Jadi ingat masa kanak-kanak dahulu. Kita meniru apapun dari orang-orang disekitar kita. Cara bicara, cara makan, cara berjalan. Nyaris semuanya. Karena memang cara belajar anak memang begitu. Katanya masa kanak-kanak menjadi masa yang rawan untuk perkembangan usia selanjutnya. Karena sekali dia berada ditempat yang tidak baik, tidak mendukung perkembangannya, tidak kondusif, maka ia juga tak akan tumbuh dengan baik. Pembentukan karakter dimulai dari masa ini kan? Anak yang terbiasa berada di lingkungan yang menganggap biasa kekerasan, maka dia akan tumbuh menjadi anak yang kasar pula. Karena beginilah hidup, lingkungan punya peran sangat besar dalam membangun karakter anak.
Sekarang, saat sudah besar, menjadi manusia berkepala dua ternyata juga masih perlu sosok yang perlu ditiru. Mari kita sebut "teladan". Kita perlu memilikinya, perlu terinspirasi karenanya. Karena dengan begitu kita akan punya amunisi semangat lebih untuk terus memperjuangkan apa yang kita inginkan.
Namun sepertinya keadaan tak selalu berpihak pada kita. Betapa sering kita kecewa dengan sosok yang pernah kita idolakan, yang pernah kita teladani, namun sebenarnya dia tak sebaik itu. Semuanya hanya topeng yang ia gunakan untuk berbagai tujuan. Betapa sering kita melihat, mendengar, atau menghadapi langsung, seseorang yang seharusnya memberi teladan malah melakukan hal-hal tak pantas.
Baik, mari sederhanakan pembahasan ini. Dikehidupan ini semua orang dewasa memang seharusnya menjadi teladan bagi orang yang lebih muda disekitarnya. Namun rasanya sulit untuk mewujudkan hal itu. Dunia tak hanya diisi dengan orang baik kan? Selain orang tua-yang memang menjadi teladan utama anak-anak- ada profesi-profesi tertentu yang tugas utamanya adalah memberikan keteladanan. Let say, seorang pendidik.
Apa jadinya jika pendidik tak bisa memberikan keteladanan bagi muridnya?
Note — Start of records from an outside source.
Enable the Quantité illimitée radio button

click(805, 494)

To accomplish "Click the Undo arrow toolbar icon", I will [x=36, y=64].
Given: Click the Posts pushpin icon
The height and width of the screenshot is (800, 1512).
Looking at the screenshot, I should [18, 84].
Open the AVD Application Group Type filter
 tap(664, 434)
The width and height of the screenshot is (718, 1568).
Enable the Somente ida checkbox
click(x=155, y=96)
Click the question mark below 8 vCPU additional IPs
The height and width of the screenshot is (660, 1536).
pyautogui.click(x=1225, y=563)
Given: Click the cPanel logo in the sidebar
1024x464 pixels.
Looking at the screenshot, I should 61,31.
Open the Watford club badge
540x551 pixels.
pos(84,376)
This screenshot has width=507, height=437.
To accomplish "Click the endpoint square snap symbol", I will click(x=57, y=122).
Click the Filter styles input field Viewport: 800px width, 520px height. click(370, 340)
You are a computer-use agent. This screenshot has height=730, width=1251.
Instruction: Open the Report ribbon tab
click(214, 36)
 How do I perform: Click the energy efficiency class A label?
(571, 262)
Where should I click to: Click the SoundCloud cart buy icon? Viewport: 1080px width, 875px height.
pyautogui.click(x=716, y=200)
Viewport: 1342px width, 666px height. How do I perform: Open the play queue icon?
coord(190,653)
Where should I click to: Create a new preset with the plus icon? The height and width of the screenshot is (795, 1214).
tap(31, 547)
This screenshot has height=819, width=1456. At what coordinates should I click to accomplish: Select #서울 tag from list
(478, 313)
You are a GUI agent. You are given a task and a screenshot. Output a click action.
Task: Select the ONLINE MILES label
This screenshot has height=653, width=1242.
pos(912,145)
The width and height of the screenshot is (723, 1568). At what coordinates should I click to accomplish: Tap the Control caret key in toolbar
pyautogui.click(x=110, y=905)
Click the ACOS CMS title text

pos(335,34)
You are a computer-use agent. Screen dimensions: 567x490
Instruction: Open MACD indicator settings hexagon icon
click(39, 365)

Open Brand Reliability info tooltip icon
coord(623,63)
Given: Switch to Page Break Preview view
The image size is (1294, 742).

Kita semua pasti tahu jawabannya. Saya pikir inilah salah satu sebab pendidikan kita masih begini-begini saja.
Betapa kecewanya ketika pendidik melarang kita mencontek saat ujian, namun akhirnya kita mendengar ia korupsi dalam pengadaan proyek sekolah? Betapa kecewanya ketika sang pendidik bilang kita harus taat beribadah tapi kita menemukannya tak beribadah disuatu waktu? Dan betapa kecewanya lagi ketika kita dinasehati bahwa menipu itu jahat namun kita sendiri menemukan diri ditipu olehnya?
Itu hanya sebagian contoh saja. Diluar sana saya yakin ada kasus-kasus yang lebih mengerikan lagi. Namun demikian, dari pada mengutuk kegelapan, lebih baik menyalakan lilin bukan?
Maka dari pada lelah mencari keteladanan, maka lebih baik menciptakan keteladanan itu sendiri.
Mungkin akan lebih bijak lagi jika kita mau untuk tak memukul rata kepribadian seseorang. Setiap orang punya sisi baik dan buruk dengan porsi masing-masing kan? Meski tak mudah untuk kita yang pernah dikecewakan, meneladani yang baik darinya dan memaafkan yang buruk darinya dapat menjadi pilihan terbaik yang bisa diambil.
Akhirnya, saya tetap yakin dan percaya, meski tak banyak, orang baik akan tetap selalu ada.